Venezia e il Veneto vivono giornate assai difficili ( e dir così è già un eufemismo!). Lo ‘Scandalo Mose’ sta travolgendo le due amministrazioni, cittadina e regionale, con una ondata di fango che qualcuno aveva, inascoltato, ventilato fin dal primo giorno.

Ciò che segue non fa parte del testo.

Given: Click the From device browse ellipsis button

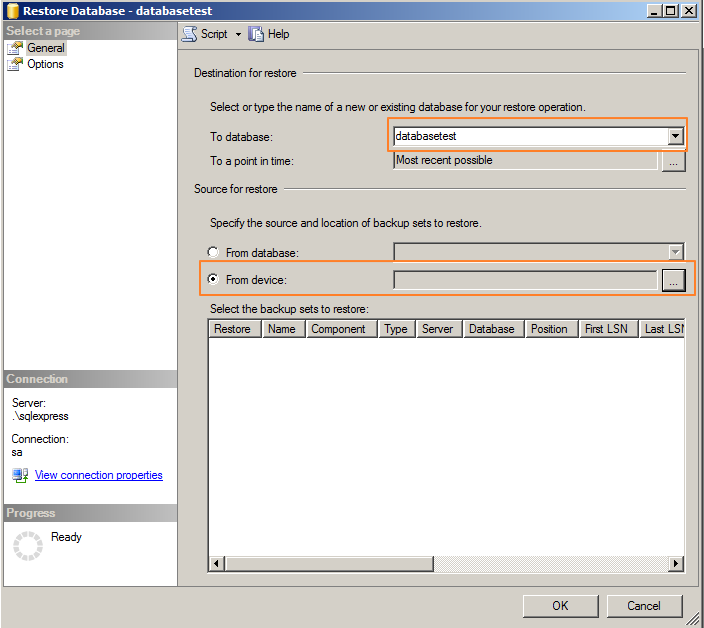Looking at the screenshot, I should (x=673, y=281).
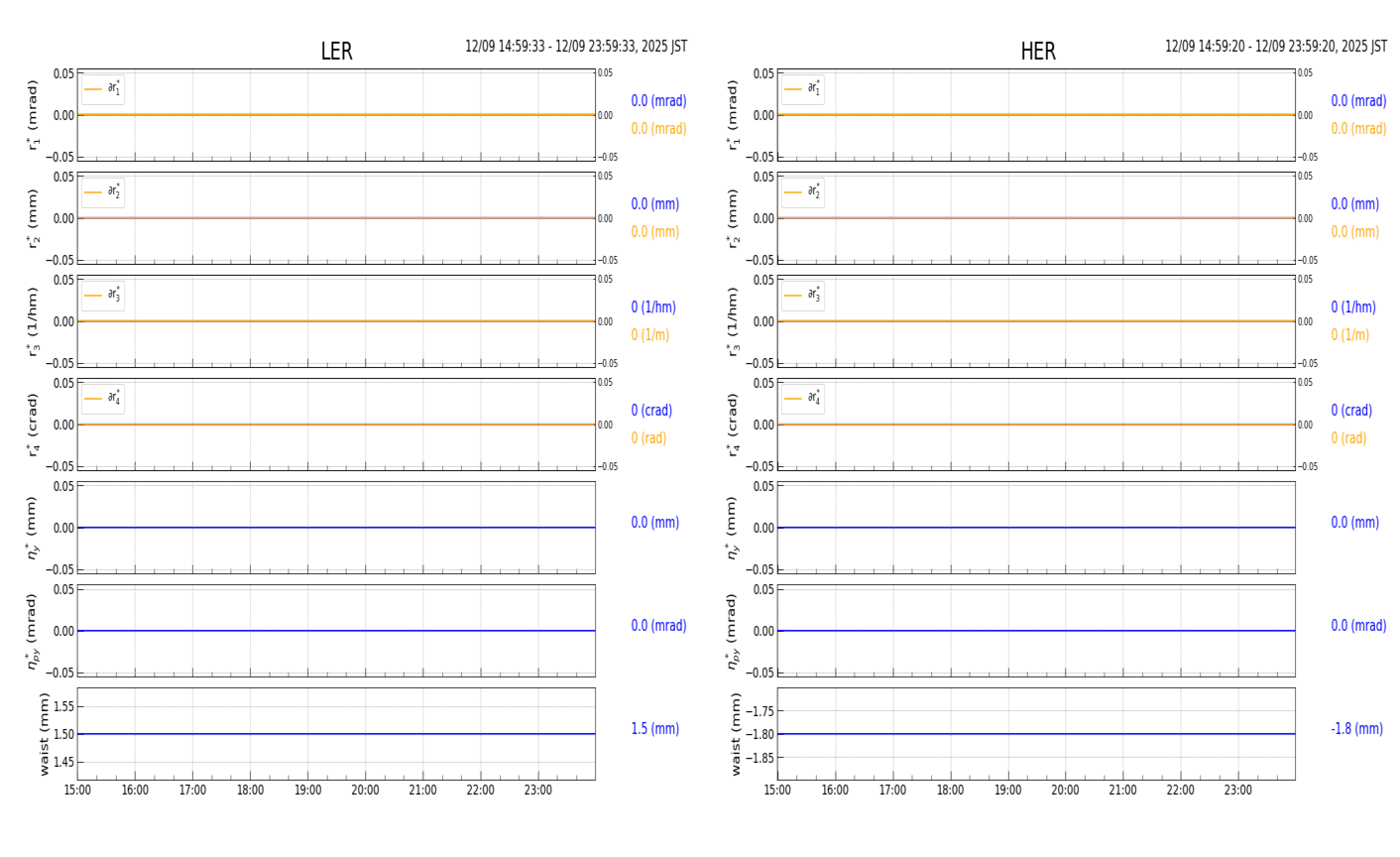This screenshot has height=857, width=1400.
Task: Click the blue 0 (1/hm) value in HER
Action: [x=1352, y=307]
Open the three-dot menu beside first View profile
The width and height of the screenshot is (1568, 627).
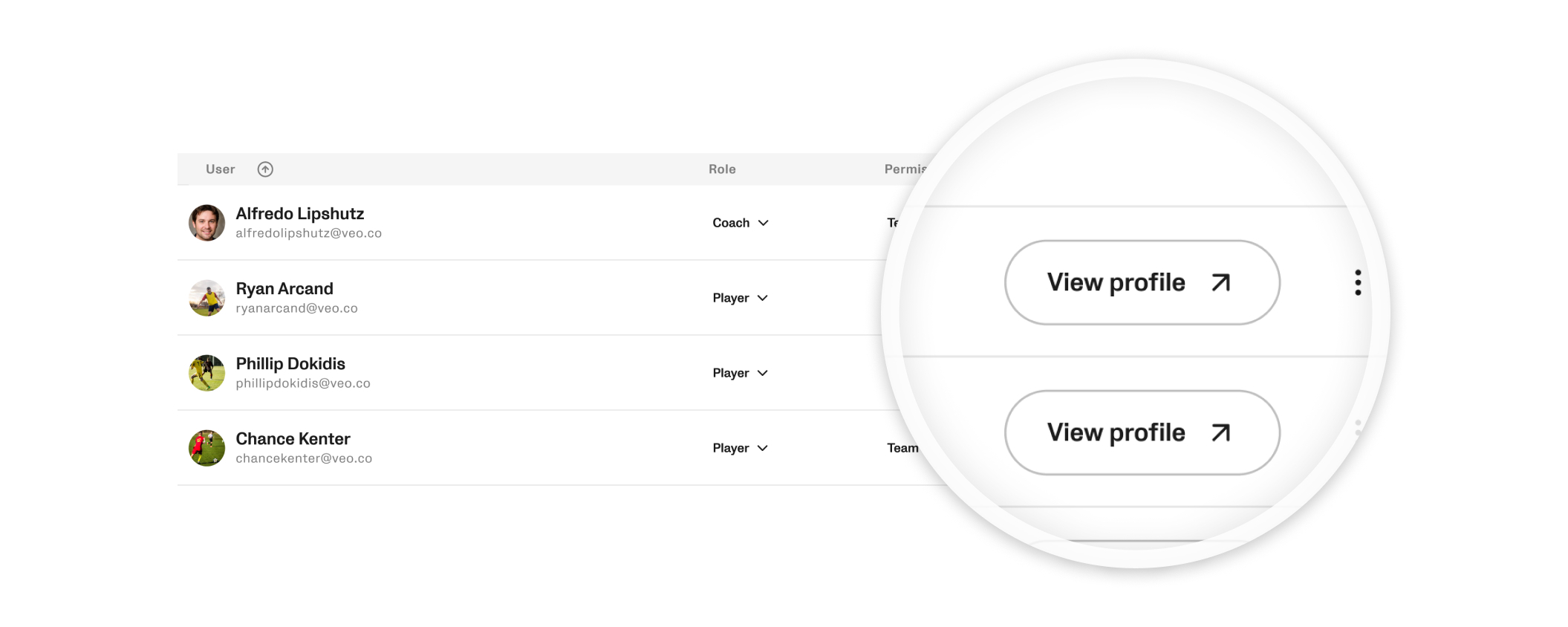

In realtà chi contestò il Mose, chi lamentò la mancata procedura VIA, chi chiese che i lavori venissero assegnati sulla base di una gara oggi si ritrova messo alla stessa stregua di quanti invece questa colossale ‘opera pubblica’ l’hanno sostenuta e sollecitata.
Sia chiaro: negli anni sono cambiate molte cose, a cominciare dei soci di quel Consorzio Venezia Nuova che in origine raccoglieva nomi diversi dagli attuali e che non può essere genericamente considerato al pari di quanto è oggi. Sembrerebbe quasi che quella che fu l’origine è stata nel tempo ‘taroccata’ (per ragioni che non stiamo ora ad indagare), in un qualche modo una ‘contraffazione’ dell’originale. Ma non è nemmeno questo che può risolvere questa drammatica vicenda.
È all’origine che dobbiamo risalire per capire che non è solo questione di persone (come parrebbe dire il Presidente del Consiglio): il Mose è una ‘contraffazione’ di un’opera pubblica, un ‘falso’ rispetto a tutte le procedure che sono normalmente stabilite e seguite per tutti i lavori pagati con i soldi dei cittadini. Il meccanismo della ‘concessione unica’ che venne a suo tempo fortemente criticato ha mostrato tutta la sua fragilità: oggi riproporlo per altre operazioni sarebbe per lo meno ‘eticamente’ intollerabile. Nemmeno l’emergenza creatasi nei tempi di realizzazione dell’Expò può giustificare la ‘falsificazione’ dei nostri principi di tutela e di garanzia delle nostre leggi.
Chi ha barato, deve pagare. Ma favorire le occasioni per barare è politicamente altrettanto inaccettabile.